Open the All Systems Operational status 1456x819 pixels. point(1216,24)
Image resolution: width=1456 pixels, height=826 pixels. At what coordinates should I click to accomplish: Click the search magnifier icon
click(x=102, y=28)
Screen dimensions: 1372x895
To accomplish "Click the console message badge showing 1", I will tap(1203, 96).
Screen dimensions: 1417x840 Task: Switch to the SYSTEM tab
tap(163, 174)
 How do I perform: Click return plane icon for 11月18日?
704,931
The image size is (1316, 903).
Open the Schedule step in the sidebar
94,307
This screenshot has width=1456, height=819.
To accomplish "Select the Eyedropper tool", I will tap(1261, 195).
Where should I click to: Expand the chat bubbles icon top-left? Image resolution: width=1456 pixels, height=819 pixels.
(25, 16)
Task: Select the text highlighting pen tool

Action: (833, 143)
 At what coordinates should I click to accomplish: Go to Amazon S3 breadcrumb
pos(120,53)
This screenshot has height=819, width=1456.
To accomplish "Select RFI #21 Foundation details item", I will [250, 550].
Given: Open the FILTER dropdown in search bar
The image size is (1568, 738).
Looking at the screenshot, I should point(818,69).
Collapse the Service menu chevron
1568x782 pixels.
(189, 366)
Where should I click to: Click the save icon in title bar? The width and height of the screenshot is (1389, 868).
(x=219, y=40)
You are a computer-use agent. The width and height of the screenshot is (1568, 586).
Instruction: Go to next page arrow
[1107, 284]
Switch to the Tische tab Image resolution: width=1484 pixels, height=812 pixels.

┄┄┄┄┄┄

▶ [What is required]
Work through the records above. Copy every line with the string "This".

▶ [Solution to the problem]
This screenshot has width=1456, height=819.
This screenshot has height=819, width=1456.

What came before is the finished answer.